University of Minnesota

Spotify is both a popular and influential player in the music industry. Does its power come with bias? After reviewing Spotify’s New Music Friday playlists, University of Minnesota Carlson School of Management researchers found that, if anything, Spotify uses its platform to promote the underdog.

Recently published in the International Journal of Industrial Organization, this research found that independent-label music and female artists benefited most from an appearance on the playlist, which is a curated ranked list and is not based on stream counts. Overall, more than 5,700 songs assigned to more than 14,500 top 20 slots on the weekly New Music Friday playlist in 2017 were examined.

Researchers found that by comparing ranks to eventual streaming performances of songs:

  • about half of the relationship between curator ranking and eventual streaming is caused by the song’s rank on the playlist;
  • independent labels rank better than they performed streaming-wise, receiving an average boost of two ranks on the playlist; and
  • to a lesser extent, music by women received better ranks than their eventual on-platform streaming performances seemed to warrant, receiving a boost of 1.4 ranks.

"Despite challenges that independent-label artists and women face in the music industry, Spotify's New Music curation appears to favor them,” said Carlson School Professor and co-author Joel Waldfogel. “After accounting for the curators’ playlist ranks, songs by independent label artists stream less, indicating bias against major-label music.”

Researchers state these findings only apply to Spotify’s New Music Friday list and not to other existing lists. Further, they caution this bias in favor of independent label artists and women in New Music Friday playlists does not address the challenges these groups face. For instance, streams for music by women account for about a quarter of total streams, a share that is low compared to the number of women listening, among musicians and in the population as a whole. Instead, the takeaway is New Music Friday does not compound the challenges these groups face in the music industry.

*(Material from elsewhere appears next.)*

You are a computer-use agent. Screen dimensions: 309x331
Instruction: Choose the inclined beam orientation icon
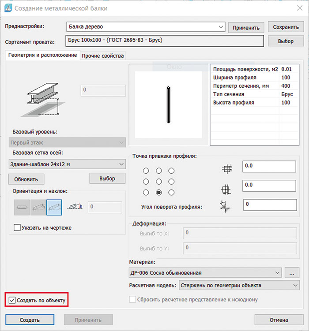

Additionally, in a forthcoming paper in the Journal of Industrial Economics, Waldfogel and Luis Aguiar examined streams and playlist additions to major playlists at Spotify during 2017. What they found is that when music is added to or dropped from playlists like Today’s Top Hits or Viva Latino, streams of these songs jump up or down substantially. 

“Given the time that songs spend on these lists and the payments artists and their labels receive per stream, the impact of making these lists can be worth $100,000 in payments from Spotify alone,” said Waldfogel. “About a quarter of the total streams of songs making the biggest playlists is driven directly by having made the lists.”

Further, the most-followed playlists tend to promote music by already-established artists. Waldfogel and Aguiar determined that “about half of the relationship between curator ranking and eventual streaming is caused by the ranking.” So, being ranked #1 on the U.S. New Music Friday list adds streams worth $77,000.